RE: How EXACTLY does Indexing Service determine rank
From: George Cheng [MSFT] (GCheng_at_online.microsoft.com)
Date: 06/10/04
- Previous message: Denis: "Indexing services and quotes"
- In reply to: rforte_at_bloomberg.net: "How EXACTLY does Indexing Service determine rank"
- Next in thread: cawoodm_at_yahoo.com: "RE: How EXACTLY does Indexing Service determine rank"
- Reply: cawoodm_at_yahoo.com: "RE: How EXACTLY does Indexing Service determine rank"
- Messages sorted by: [ date ] [ thread ]
Date: Thu, 10 Jun 2004 17:22:23 GMT
1. The number of times a word appears in a document divided by the total
number of
words in the document. This is further weighted by having hits in areas
like
headers or titles that weigh more than the body of the document.

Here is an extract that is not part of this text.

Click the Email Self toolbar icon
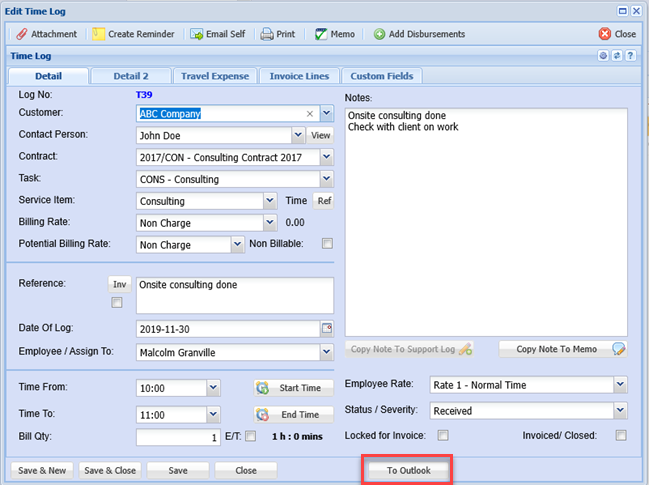 (217, 34)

2. The closer the searched for words are to each other, the higher the
rank, until
the point that they are adjacent becoming a phrase and raising the rank
even
higher.
3. The ranking mechanism is weighted so that the more highly inflected
the word
is from the version asked for originally, the lower its rank in the result
set. For
example, "swim" would be closer to "swims" and further from "swimmer"
because
"swim" and "swimmer" are less related grammatically. In other words, the
plural
noun form is more related grammatically than the past-tense verb form of
the same
word. When resolving queries, the linguistic engine and ranking algorithm
take
these linguistic features into account.
Index server doesn't treat ranking as "x words per document" but rather on
word
density. Such as a document with 200 words vs a doc with 20,000 words, each
containing one instance of the word searched for. The one with 200 words
will have
a density of 1/200 which is higher than the one with 1/20,000. So a small
document
with one hit can outweigh a larger document with more hits. Your result set
may
contain all of the same results, but the ranking values may never be
consistent
because of the "arbitrary algorithm" used to calculate it.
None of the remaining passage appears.